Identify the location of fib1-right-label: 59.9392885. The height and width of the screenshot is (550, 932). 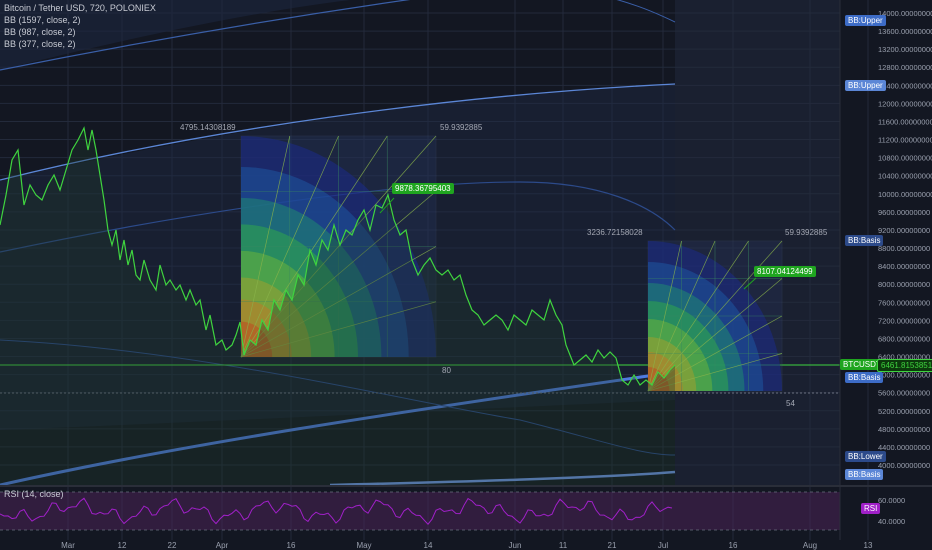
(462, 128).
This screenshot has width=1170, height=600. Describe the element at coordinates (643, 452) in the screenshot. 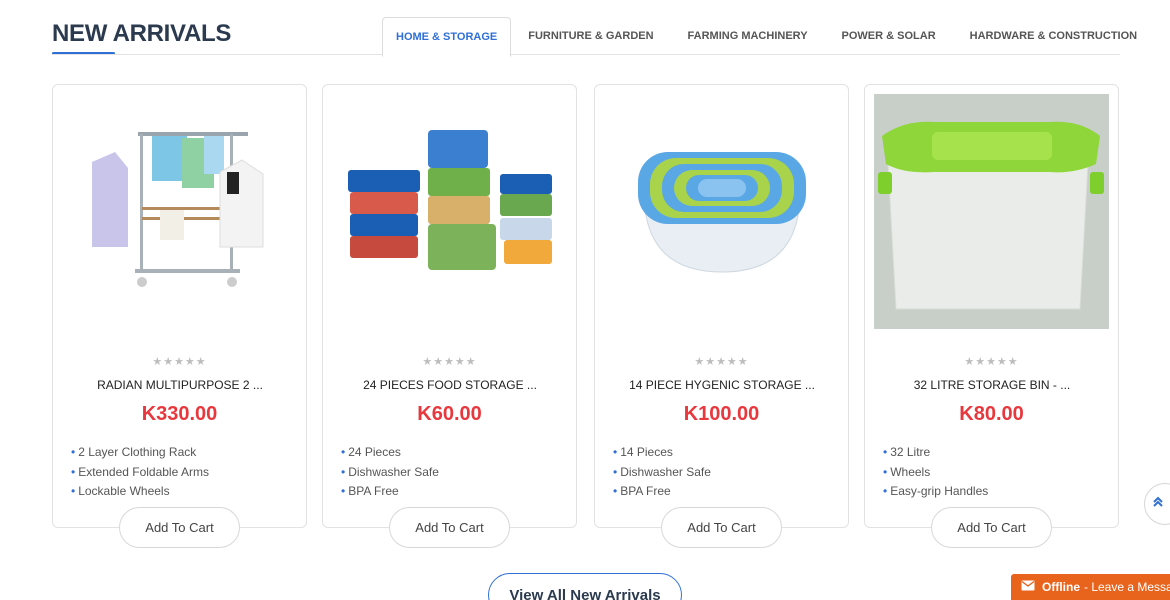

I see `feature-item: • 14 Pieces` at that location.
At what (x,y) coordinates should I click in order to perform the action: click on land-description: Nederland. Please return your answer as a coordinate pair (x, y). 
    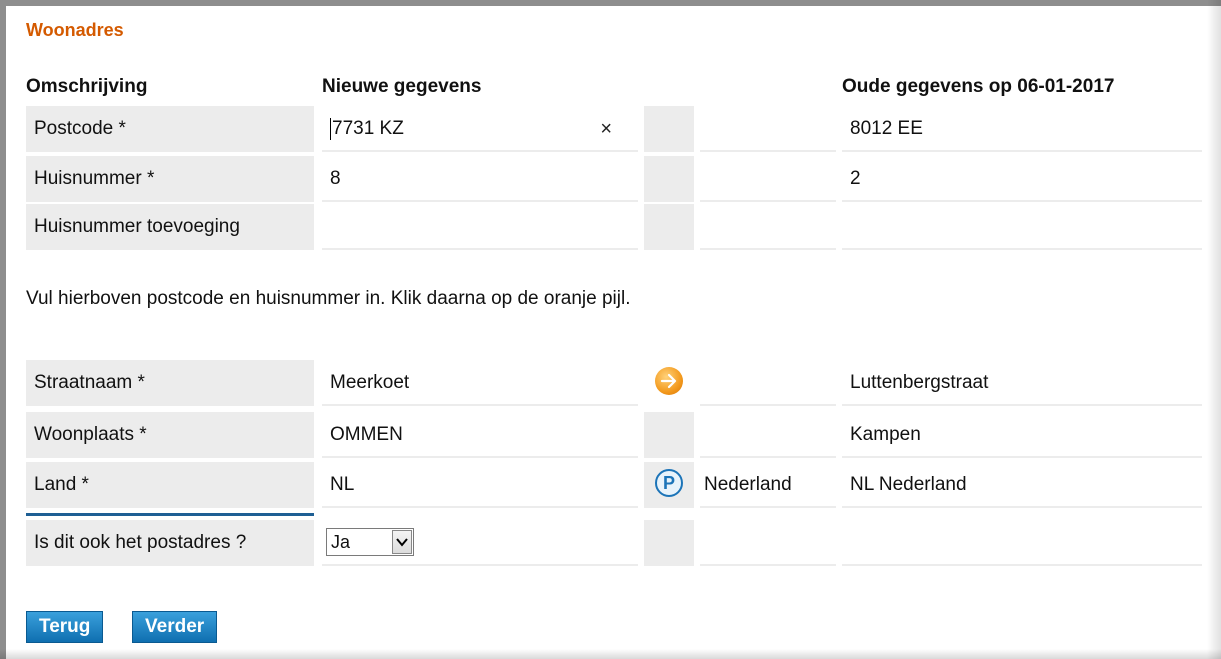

┄┄┄┄┄┄

### Task directions
Transcribe every one of the records above exactly as it appears. Leave the pictures out of your transcription.

### Your response
Identify the location of fib1-right-label: 59.9392885. The height and width of the screenshot is (550, 932). 
(462, 128).
This screenshot has width=1170, height=600. Describe the element at coordinates (643, 452) in the screenshot. 

I see `feature-item: • 14 Pieces` at that location.
At what (x,y) coordinates should I click in order to perform the action: click on land-description: Nederland. Please return your answer as a coordinate pair (x, y). 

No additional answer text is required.